THE PROBLEM: Reproduce all of the items below, character for character.

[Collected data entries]
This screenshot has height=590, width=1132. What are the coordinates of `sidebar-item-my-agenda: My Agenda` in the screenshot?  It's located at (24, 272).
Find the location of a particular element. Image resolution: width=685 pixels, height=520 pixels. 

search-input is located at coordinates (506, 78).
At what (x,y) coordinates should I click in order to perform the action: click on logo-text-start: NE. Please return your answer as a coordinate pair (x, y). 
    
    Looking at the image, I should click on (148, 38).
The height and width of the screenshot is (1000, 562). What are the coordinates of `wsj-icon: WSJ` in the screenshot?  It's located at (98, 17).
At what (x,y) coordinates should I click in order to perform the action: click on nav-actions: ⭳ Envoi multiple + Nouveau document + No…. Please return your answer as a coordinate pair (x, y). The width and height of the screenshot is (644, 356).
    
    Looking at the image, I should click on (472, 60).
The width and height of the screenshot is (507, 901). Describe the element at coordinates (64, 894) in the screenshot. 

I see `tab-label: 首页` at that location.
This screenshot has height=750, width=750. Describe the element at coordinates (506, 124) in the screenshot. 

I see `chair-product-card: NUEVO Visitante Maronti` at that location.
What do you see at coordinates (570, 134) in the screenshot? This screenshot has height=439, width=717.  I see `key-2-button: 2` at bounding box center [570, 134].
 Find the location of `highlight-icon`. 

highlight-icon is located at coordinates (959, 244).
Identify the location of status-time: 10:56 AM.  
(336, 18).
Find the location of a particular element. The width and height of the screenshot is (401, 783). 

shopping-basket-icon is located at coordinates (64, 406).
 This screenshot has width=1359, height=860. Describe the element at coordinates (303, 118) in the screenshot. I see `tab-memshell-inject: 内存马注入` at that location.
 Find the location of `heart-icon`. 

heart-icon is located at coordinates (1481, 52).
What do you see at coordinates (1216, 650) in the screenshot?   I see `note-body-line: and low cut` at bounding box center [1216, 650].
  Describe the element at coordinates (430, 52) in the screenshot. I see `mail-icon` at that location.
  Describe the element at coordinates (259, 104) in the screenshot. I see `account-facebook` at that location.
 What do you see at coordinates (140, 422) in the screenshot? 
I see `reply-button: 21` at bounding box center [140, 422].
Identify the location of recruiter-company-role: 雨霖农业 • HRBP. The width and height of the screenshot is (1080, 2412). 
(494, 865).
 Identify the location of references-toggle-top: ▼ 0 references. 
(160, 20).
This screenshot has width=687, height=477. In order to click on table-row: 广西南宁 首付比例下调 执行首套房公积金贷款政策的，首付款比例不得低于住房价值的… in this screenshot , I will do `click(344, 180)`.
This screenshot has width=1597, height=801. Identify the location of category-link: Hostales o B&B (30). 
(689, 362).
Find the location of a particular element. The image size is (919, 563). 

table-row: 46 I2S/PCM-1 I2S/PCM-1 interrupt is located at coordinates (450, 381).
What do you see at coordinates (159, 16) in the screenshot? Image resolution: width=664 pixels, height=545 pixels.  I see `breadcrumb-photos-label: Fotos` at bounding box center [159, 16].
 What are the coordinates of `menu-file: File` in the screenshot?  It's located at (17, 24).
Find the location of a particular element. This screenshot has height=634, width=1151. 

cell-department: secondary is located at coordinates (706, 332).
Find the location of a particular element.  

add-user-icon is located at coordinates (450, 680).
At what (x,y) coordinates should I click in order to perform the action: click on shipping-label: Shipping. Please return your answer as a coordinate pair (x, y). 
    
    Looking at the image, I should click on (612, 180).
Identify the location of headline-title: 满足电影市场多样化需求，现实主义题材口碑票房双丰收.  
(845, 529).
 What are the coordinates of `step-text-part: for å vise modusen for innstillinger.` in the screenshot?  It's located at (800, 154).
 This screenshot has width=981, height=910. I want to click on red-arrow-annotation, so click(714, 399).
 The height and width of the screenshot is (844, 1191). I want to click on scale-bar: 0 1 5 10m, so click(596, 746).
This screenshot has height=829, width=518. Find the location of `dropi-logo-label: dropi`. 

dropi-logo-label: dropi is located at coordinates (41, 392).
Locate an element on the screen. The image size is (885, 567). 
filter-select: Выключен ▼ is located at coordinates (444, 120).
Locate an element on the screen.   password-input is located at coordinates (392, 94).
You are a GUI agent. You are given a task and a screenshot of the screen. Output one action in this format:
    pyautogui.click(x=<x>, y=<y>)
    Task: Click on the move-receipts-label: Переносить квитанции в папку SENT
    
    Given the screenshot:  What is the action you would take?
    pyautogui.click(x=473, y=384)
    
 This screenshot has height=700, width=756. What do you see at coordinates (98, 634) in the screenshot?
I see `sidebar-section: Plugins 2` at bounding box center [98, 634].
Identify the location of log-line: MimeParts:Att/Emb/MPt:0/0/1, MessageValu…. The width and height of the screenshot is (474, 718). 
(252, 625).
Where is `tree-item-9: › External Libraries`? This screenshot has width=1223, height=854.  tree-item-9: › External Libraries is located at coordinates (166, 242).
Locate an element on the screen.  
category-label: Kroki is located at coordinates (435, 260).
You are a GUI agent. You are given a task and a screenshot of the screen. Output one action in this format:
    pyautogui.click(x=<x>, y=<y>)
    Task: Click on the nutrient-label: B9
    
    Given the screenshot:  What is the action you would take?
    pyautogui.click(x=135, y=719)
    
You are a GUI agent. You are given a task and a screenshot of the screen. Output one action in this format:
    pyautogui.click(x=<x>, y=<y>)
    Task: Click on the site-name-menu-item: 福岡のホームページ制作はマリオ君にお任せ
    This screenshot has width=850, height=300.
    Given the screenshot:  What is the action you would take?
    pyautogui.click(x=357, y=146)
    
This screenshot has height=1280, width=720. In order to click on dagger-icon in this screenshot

THE COMPLETED TASK:
This screenshot has height=590, width=1132. What are the coordinates of `sidebar-item-my-agenda: My Agenda` in the screenshot?  It's located at (24, 272).
Find the location of a particular element. Image resolution: width=685 pixels, height=520 pixels. 

search-input is located at coordinates (506, 78).
At what (x,y) coordinates should I click in order to perform the action: click on logo-text-start: NE. Please return your answer as a coordinate pair (x, y). 
    
    Looking at the image, I should click on (148, 38).
The height and width of the screenshot is (1000, 562). What are the coordinates of `wsj-icon: WSJ` in the screenshot?  It's located at (98, 17).
At what (x,y) coordinates should I click in order to perform the action: click on nav-actions: ⭳ Envoi multiple + Nouveau document + No…. Please return your answer as a coordinate pair (x, y). The width and height of the screenshot is (644, 356).
    
    Looking at the image, I should click on (472, 60).
The width and height of the screenshot is (507, 901). Describe the element at coordinates (64, 894) in the screenshot. 

I see `tab-label: 首页` at that location.
This screenshot has height=750, width=750. Describe the element at coordinates (506, 124) in the screenshot. 

I see `chair-product-card: NUEVO Visitante Maronti` at that location.
What do you see at coordinates (570, 134) in the screenshot? This screenshot has height=439, width=717.  I see `key-2-button: 2` at bounding box center [570, 134].
 Find the location of `highlight-icon`. 

highlight-icon is located at coordinates (959, 244).
Identify the location of status-time: 10:56 AM.  
(336, 18).
Find the location of a particular element. The width and height of the screenshot is (401, 783). 

shopping-basket-icon is located at coordinates (64, 406).
 This screenshot has width=1359, height=860. Describe the element at coordinates (303, 118) in the screenshot. I see `tab-memshell-inject: 内存马注入` at that location.
 Find the location of `heart-icon`. 

heart-icon is located at coordinates (1481, 52).
What do you see at coordinates (1216, 650) in the screenshot?   I see `note-body-line: and low cut` at bounding box center [1216, 650].
  Describe the element at coordinates (430, 52) in the screenshot. I see `mail-icon` at that location.
  Describe the element at coordinates (259, 104) in the screenshot. I see `account-facebook` at that location.
 What do you see at coordinates (140, 422) in the screenshot? 
I see `reply-button: 21` at bounding box center [140, 422].
Identify the location of recruiter-company-role: 雨霖农业 • HRBP. The width and height of the screenshot is (1080, 2412). 
(494, 865).
 Identify the location of references-toggle-top: ▼ 0 references. 
(160, 20).
This screenshot has width=687, height=477. In order to click on table-row: 广西南宁 首付比例下调 执行首套房公积金贷款政策的，首付款比例不得低于住房价值的… in this screenshot , I will do `click(344, 180)`.
This screenshot has width=1597, height=801. Identify the location of category-link: Hostales o B&B (30). 
(689, 362).
Find the location of a particular element. The image size is (919, 563). 

table-row: 46 I2S/PCM-1 I2S/PCM-1 interrupt is located at coordinates (450, 381).
What do you see at coordinates (159, 16) in the screenshot? Image resolution: width=664 pixels, height=545 pixels.  I see `breadcrumb-photos-label: Fotos` at bounding box center [159, 16].
 What are the coordinates of `menu-file: File` in the screenshot?  It's located at (17, 24).
Find the location of a particular element. This screenshot has height=634, width=1151. 

cell-department: secondary is located at coordinates (706, 332).
Find the location of a particular element.  

add-user-icon is located at coordinates (450, 680).
At what (x,y) coordinates should I click in order to perform the action: click on shipping-label: Shipping. Please return your answer as a coordinate pair (x, y). 
    
    Looking at the image, I should click on (612, 180).
Identify the location of headline-title: 满足电影市场多样化需求，现实主义题材口碑票房双丰收.  
(845, 529).
 What are the coordinates of `step-text-part: for å vise modusen for innstillinger.` in the screenshot?  It's located at (800, 154).
 This screenshot has width=981, height=910. I want to click on red-arrow-annotation, so click(714, 399).
 The height and width of the screenshot is (844, 1191). I want to click on scale-bar: 0 1 5 10m, so click(596, 746).
This screenshot has height=829, width=518. Find the location of `dropi-logo-label: dropi`. 

dropi-logo-label: dropi is located at coordinates (41, 392).
Locate an element on the screen. The image size is (885, 567). 
filter-select: Выключен ▼ is located at coordinates (444, 120).
Locate an element on the screen.   password-input is located at coordinates (392, 94).
You are a GUI agent. You are given a task and a screenshot of the screen. Output one action in this format:
    pyautogui.click(x=<x>, y=<y>)
    Task: Click on the move-receipts-label: Переносить квитанции в папку SENT
    
    Given the screenshot:  What is the action you would take?
    pyautogui.click(x=473, y=384)
    
 This screenshot has height=700, width=756. What do you see at coordinates (98, 634) in the screenshot?
I see `sidebar-section: Plugins 2` at bounding box center [98, 634].
Identify the location of log-line: MimeParts:Att/Emb/MPt:0/0/1, MessageValu…. The width and height of the screenshot is (474, 718). 
(252, 625).
Where is `tree-item-9: › External Libraries`? This screenshot has width=1223, height=854.  tree-item-9: › External Libraries is located at coordinates (166, 242).
Locate an element on the screen.  
category-label: Kroki is located at coordinates (435, 260).
You are a GUI agent. You are given a task and a screenshot of the screen. Output one action in this format:
    pyautogui.click(x=<x>, y=<y>)
    Task: Click on the nutrient-label: B9
    
    Given the screenshot:  What is the action you would take?
    pyautogui.click(x=135, y=719)
    
You are a GUI agent. You are given a task and a screenshot of the screen. Output one action in this format:
    pyautogui.click(x=<x>, y=<y>)
    Task: Click on the site-name-menu-item: 福岡のホームページ制作はマリオ君にお任せ
    This screenshot has width=850, height=300.
    Given the screenshot:  What is the action you would take?
    pyautogui.click(x=357, y=146)
    
This screenshot has height=1280, width=720. In order to click on dagger-icon in this screenshot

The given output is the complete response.